The unveiling of the walk marks the completion of the third phase of the River Nore Linear Park development, which aims to improve riverside amenities and make Kilkenny more accessible by foot.
Monday’s opening ceremony was attended by Minister for the Environment Phil Hogan, Mayor David Fitzgerald, as well as members of the county and borough councils and local organisations. Cathaoirleach of Kilkenny County Council Paul Cuddihy, who first put forward the Linear Park idea seven years ago, addressed the gathering.
“I’m extremely happy to be here, and I’m happy that we now have this facility for the people of Kilkenny,” he said
“We now have seven of 10 kilometres of the Linear Park done. We hope ultimately to reach the sea, but we might need a boundary extension; we will discuss it with Wexford County Council,” he joked.
Mayor David Fitzgerald said he was delighted to see the upgraded route open, and that he had been no stranger to Lacken Walk in times past.
“I also spent a bit of time on this walk long before there was an extension or a board walk here,” he said.
“It was one of the ‘courting spots’ in the city.

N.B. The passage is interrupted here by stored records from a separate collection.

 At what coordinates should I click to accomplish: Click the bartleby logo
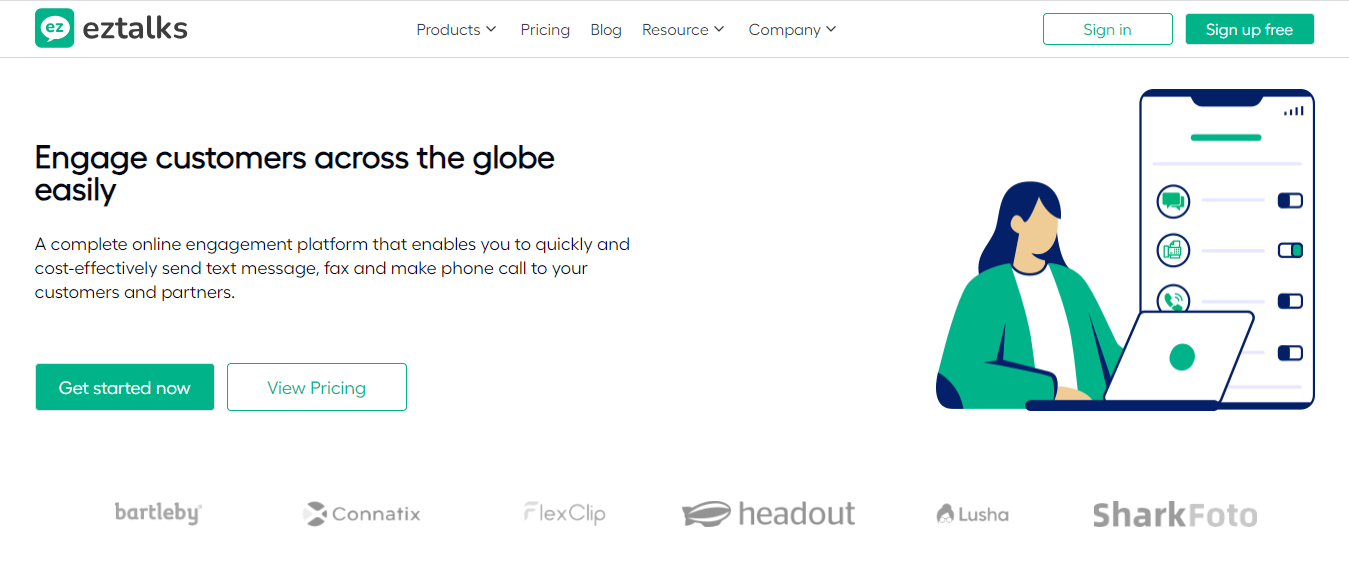coord(158,513)
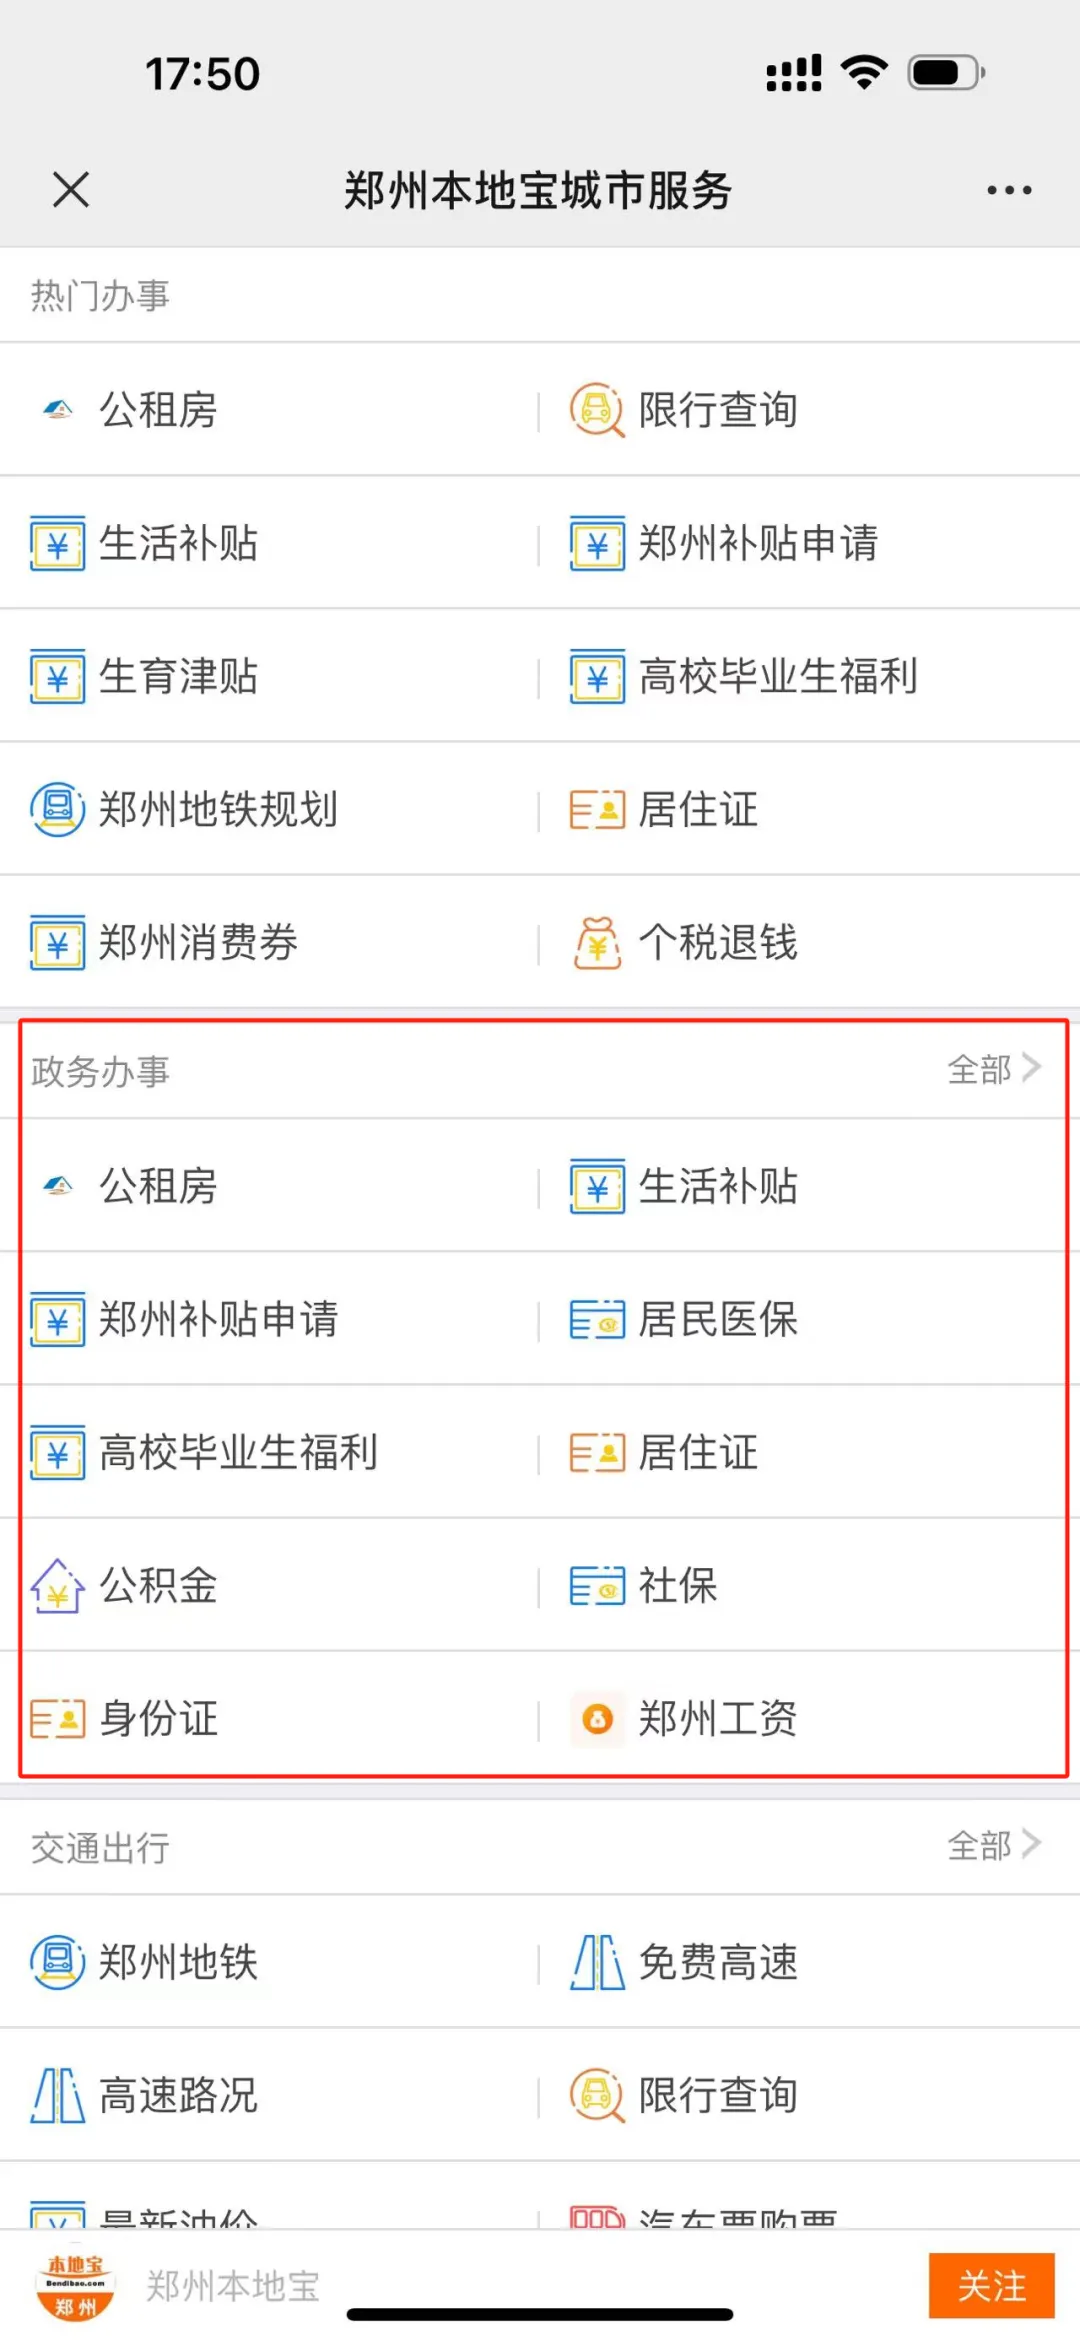Tap the 郑州本地宝 account logo
This screenshot has width=1080, height=2341.
(76, 2285)
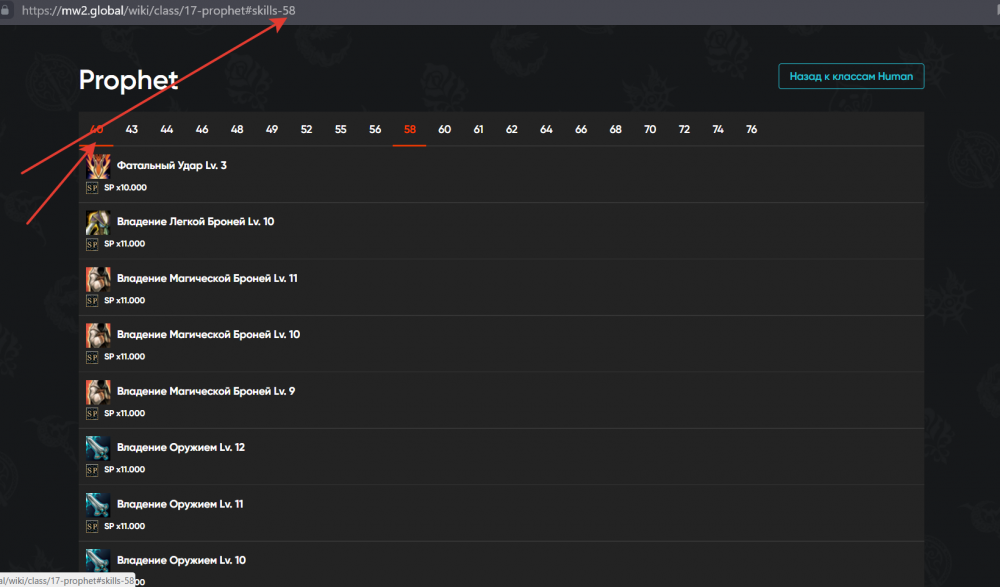Open the level 68 tab
1000x587 pixels.
(615, 130)
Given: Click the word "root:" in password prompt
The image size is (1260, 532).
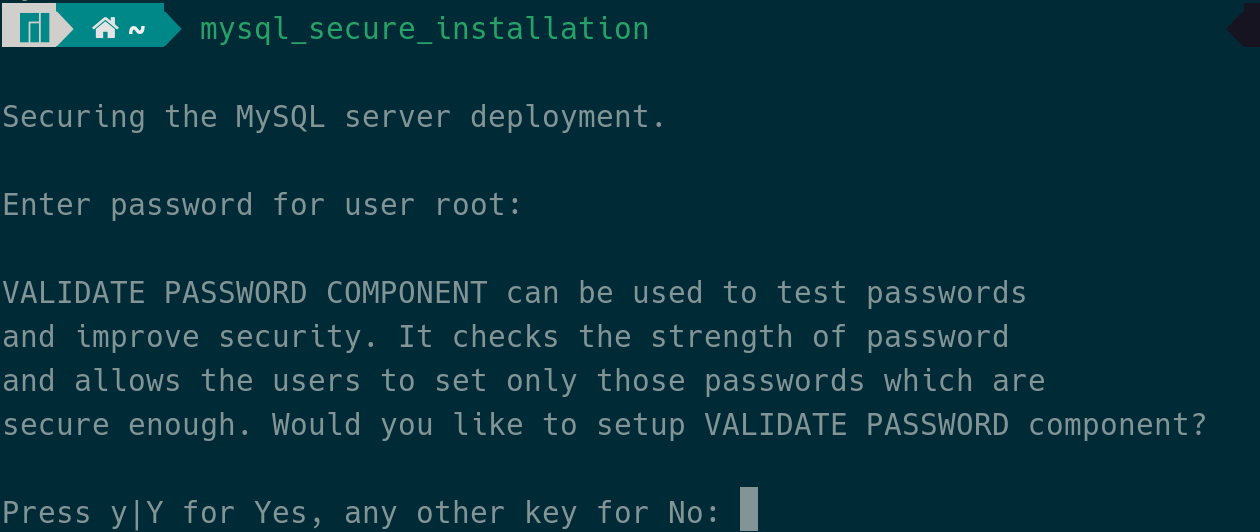Looking at the screenshot, I should click(478, 205).
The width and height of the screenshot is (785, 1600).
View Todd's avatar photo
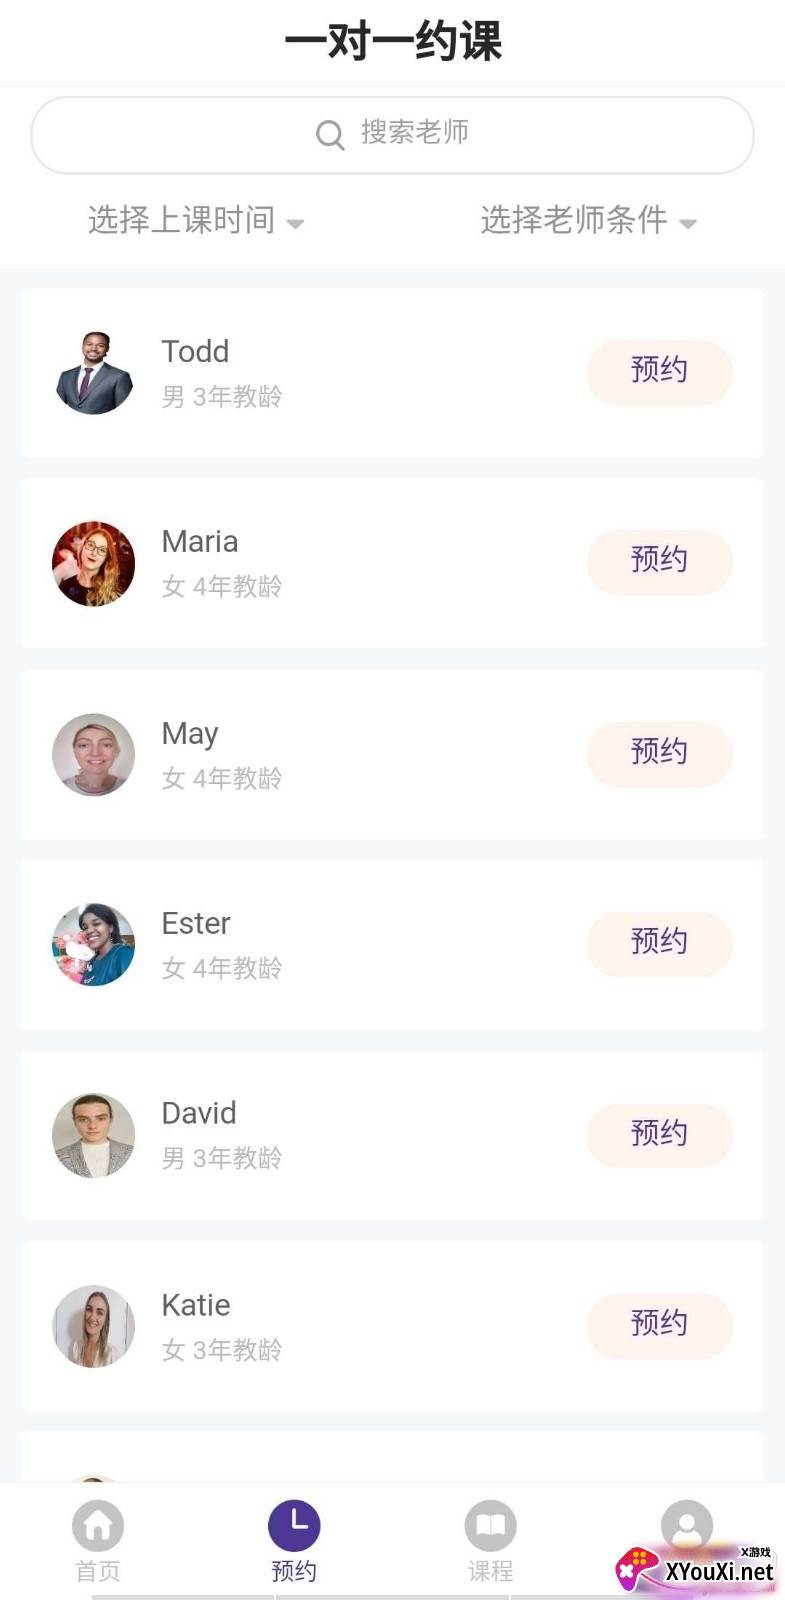point(94,373)
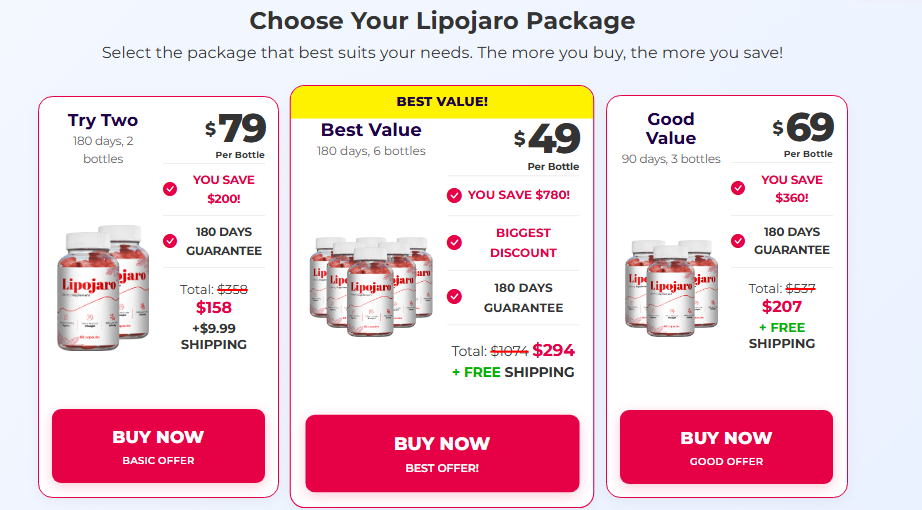
Task: Click checkmark beside Try Two 180 DAYS GUARANTEE
Action: coord(170,241)
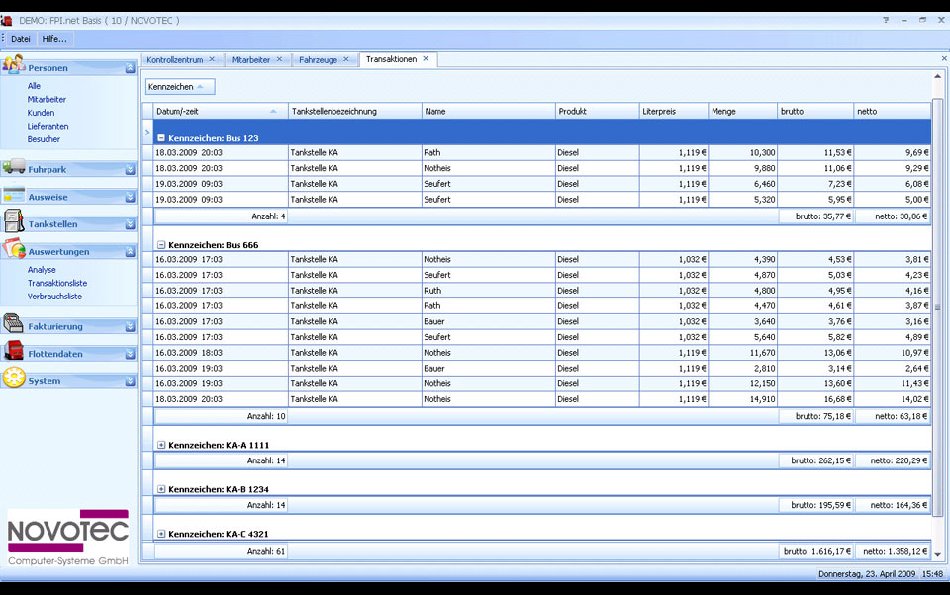Click the Fuhrpark truck icon
Screen dimensions: 950x595
tap(13, 168)
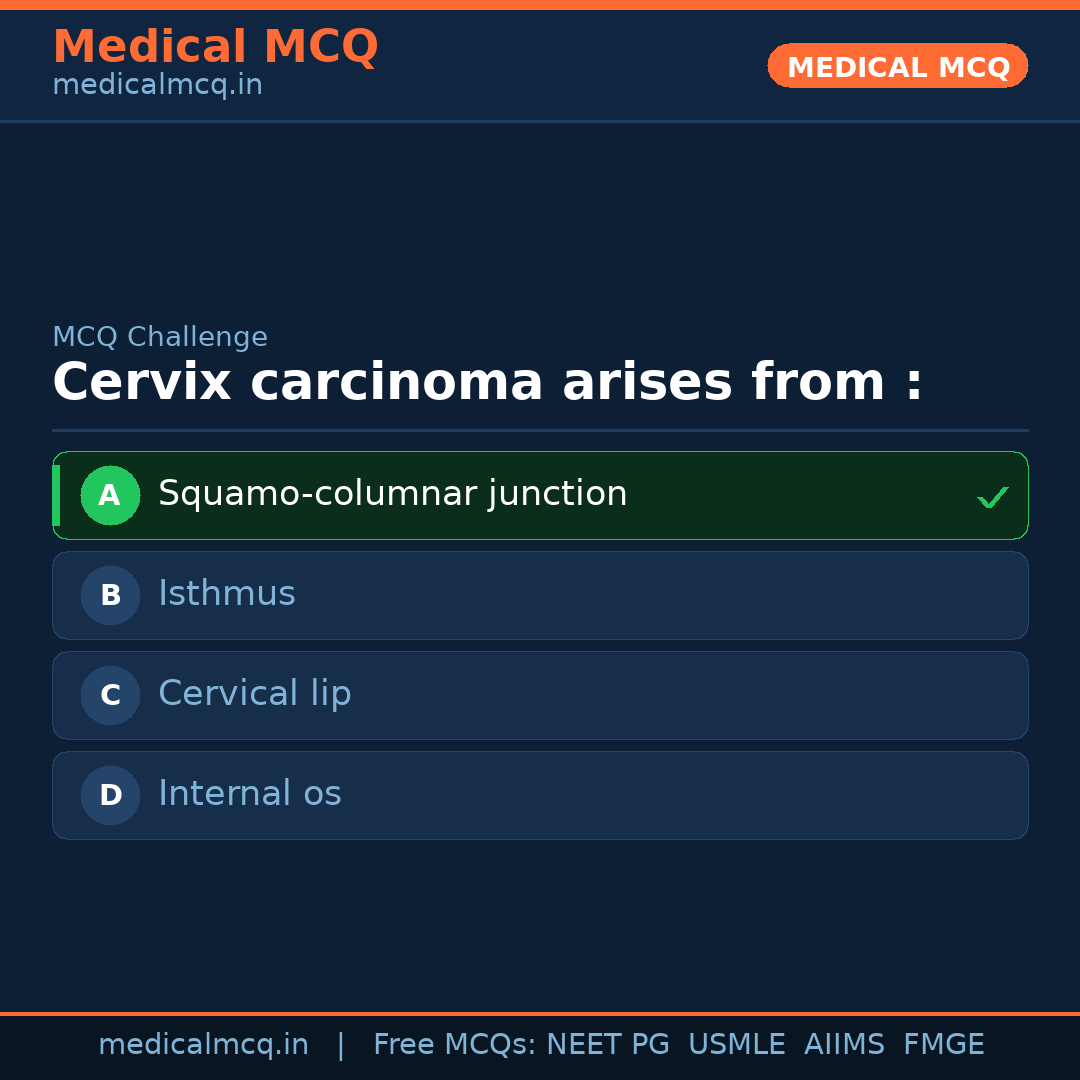Select the letter B option circle
1080x1080 pixels.
pyautogui.click(x=110, y=595)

It has always been a beautiful spot in the city; in my view it is the nicer side to walk on because it is the sunny side of the river bank.”
While concrete plans for the Linear Park development were tabled in the council chamber just seven years ago, the roots of the project go back much further.
Cllr Cuddihy attributes his initial inspiration for the scheme to an article penned by famed Kilkenny essayist Hubert Butler in the 1950s, which called for a such a development along the Nore banks.
It was fitting then, that in attendance at the launch of the new walkway were Julia Crampton - daughter of the late Mr Butler - and her daughter Susannah.
It was also apt that a Kilkenny man, Tom Beckett from Freshford, was the contractor chosen to make the idea a reality. He and five others have worked on the site full-time since September 2011, and he says that every effort was made to preserve the scenic beauty of the riverside.
Phase One of the Linear Park development began in 2006, comprising a 2.5km stretch connecting the weir on Bleach’s Road to the rear of Riverview Drive, north of Green’s Bridge. The second phase began in 2007, with works carried out along Canal Walk to Dukesmeadows.
An additional bridge crossing at some point along the river is now being mooted, as part of a possible future addition to the park.
The council is also hoping that further development for the Linear Park might be undertaken at the site of the St Francis Abbey Brewery, following the closure of the Diageo facility in 2014. The future of that site is still not currently clear.
However, Minister Phil Hogan said that everything was still on the table.
“I met Diageo recently to discuss their plans for the site in the context of leaving Kilkenny formally at the end of 2013,” he said.
“It is a site of enormous historical, but also economic development potential in the centre of Kilkenny. It will mean that the Local Authorities will have to look at any project that comes along for the site with due care and attention.
He welcomed the launch of the re-developed pathway.
“It’s part of the project that were identified when the Flood Relief Scheme was in gestation in 1996, and I’m glad that eventually we are able to see this project come to fruition, and allow the people of Kilkenny City and County enjoy another fully-fledged and well-developed walk as close as possible to the city.”
Pedestrians can now walk along Lacken walk as far as the ring road, where they can then travel to the Bennettsbridge roundabout, down by the Black Quarry and onto the Canal walk.
The re-developed route is suitable for prams, however the Maudlin Street entrance is accessible by steps only. Lacken Walk is also the only section of Linear Park that is not lit at night.